In [6]:
import torch
import torch.nn as nn
import torch.optim as optim
import torchvision
import torchvision.transforms as transforms
import torch.nn.functional as F
import os # Import os for directory creation
import math # Import math for ceil for fixed point conversion

# --- 1. Define the BNN Model Components ---

class BinaryActivation(torch.autograd.Function):
    """
    Binary Activation function (Sign function) with Straight-Through Estimator (STE).
    For the forward pass, the input is binarized to -1 or 1.
    For the backward pass, the gradient is passed through unchanged (STE).
    """
    @staticmethod
    def forward(ctx, input):
        ctx.save_for_backward(input)
        return input.sign()

    @staticmethod
    def backward(ctx, grad_output):
        input, = ctx.saved_tensors
        grad_input = grad_output.clone()
        return grad_input

class BinarizeWeights(torch.autograd.Function):
    """
    Binarizes weights to -1 or 1 using Straight-Through Estimator (STE).
    For the forward pass, weights are binarized. If a weight is 0 due to pruning,
    it remains 0 in the binarized output (as torch.sign(0) is 0).
    For the backward pass, gradients are computed with respect to the full-precision weights.
    """
    @staticmethod
    def forward(ctx, input):
        ctx.save_for_backward(input)
        # Binarize. torch.sign(0) is 0, which correctly handles pruned weights
        # by making them effectively 'no connection' in the forward pass.
        return input.sign()

    @staticmethod
    def backward(ctx, grad_output):
        input, = ctx.saved_tensors
        # For binarized weights, the gradient is passed straight through (STE).
        grad_input = grad_output.clone()
        return grad_input

class IntegerBiasSTE(torch.autograd.Function):
    """
    Applies rounding to the bias in the forward pass for integer bias simulation,
    and uses Straight-Through Estimator for backward pass.
    """
    @staticmethod
    def forward(ctx, input_bias):
        # Round the bias to the nearest integer
        return input_bias.round()

    @staticmethod
    def backward(ctx, grad_output):
        # Pass the gradient straight through for backpropagation to the full-precision bias
        return grad_output.clone()

class BNNLinear(nn.Linear):
    """
    Custom Linear layer for BNNs that binarizes its weights during the forward pass
    and quantizes its bias to an integer using STE.
    It implicitly handles pruned weights (set to 0) as `torch.sign(0)` is 0.
    """
    def __init__(self, in_features, out_features, bias=True):
        super(BNNLinear, self).__init__(in_features, out_features, bias)
        self.binarize = BinarizeWeights.apply
        self.quantize_bias = IntegerBiasSTE.apply # Apply integer quantization to bias

    def forward(self, input):
        # Binarize weights. If a weight is 0 due to pruning, its sign is 0,
        # effectively making it a 'no connection' in the linear operation.
        binarized_weight = self.binarize(self.weight)

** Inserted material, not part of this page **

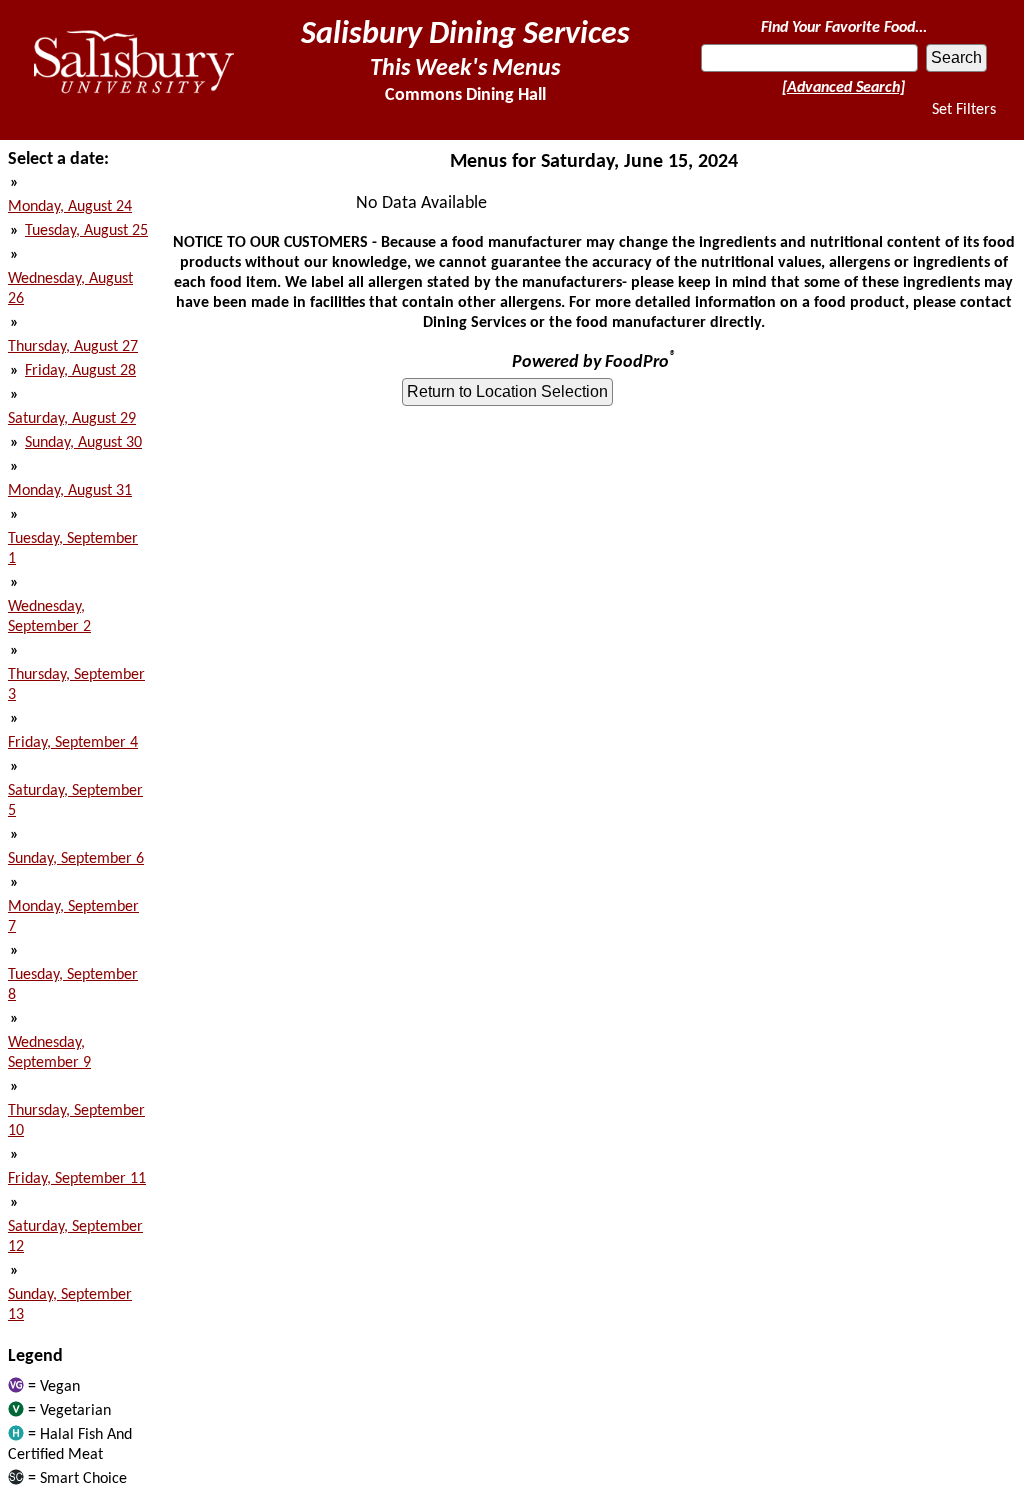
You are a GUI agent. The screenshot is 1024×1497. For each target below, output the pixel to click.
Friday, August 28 (80, 371)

        # Apply integer quantization to the bias before using it in the linear operation
        quantized_bias = self.quantize_bias(self.bias) if self.bias is not None else None

        output = F.linear(input, binarized_weight, quantized_bias)
        return output

class FullyConnectedBNN(nn.Module):
    """
    Fully Connected Binary Neural Network for MNIST classification.
    Uses custom BNNLinear layers, BatchNorm1d, and BinaryActivation.
    """
    def __init__(self, input_size, num_classes):
        super(FullyConnectedBNN, self).__init__()
        self.input_size = input_size
        self.num_classes = num_classes

        self.fc1 = BNNLinear(input_size, 512)
        self.bn1 = nn.BatchNorm1d(512)
        self.act1 = BinaryActivation.apply

        self.fc2 = BNNLinear(512, 256)
        self.bn2 = nn.BatchNorm1d(256)
        self.act2 = BinaryActivation.apply

        self.fc3 = BNNLinear(256, num_classes)

    def forward(self, x):
        x = x.view(-1, self.input_size)

        x = self.fc1(x)
        x = self.bn1(x)
        x = self.act1(x)

        x = self.fc2(x)
        x = self.bn2(x)
        x = self.act2(x)

        x = self.fc3(x)
        return x

# --- Helper Functions for Pruning and Export ---

def apply_pruning_to_weights_only(model, sparsity_target):
    """
    Applies magnitude pruning to the weights of BNNLinear layers (excluding the final layer).
    Weights below the calculated threshold are set to 0.

    Args:
        model (nn.Module): The BNN model.
        sparsity_target (float): The desired sparsity (fraction of weights to prune, 0.0 to 1.0).
    """
    print(f"  Applying pruning with target sparsity: {sparsity_target*100:.2f}%")
    with torch.no_grad(): # Ensure no gradient computation during pruning
        for name, module in model.named_modules():
            # Apply pruning only to weights of BNNLinear layers, and exclude the final fc3 layer
            if isinstance(module, BNNLinear) and "fc3" not in name:
                weight = module.weight.data
                num_weights = weight.numel()
                num_prune = int(sparsity_target * num_weights)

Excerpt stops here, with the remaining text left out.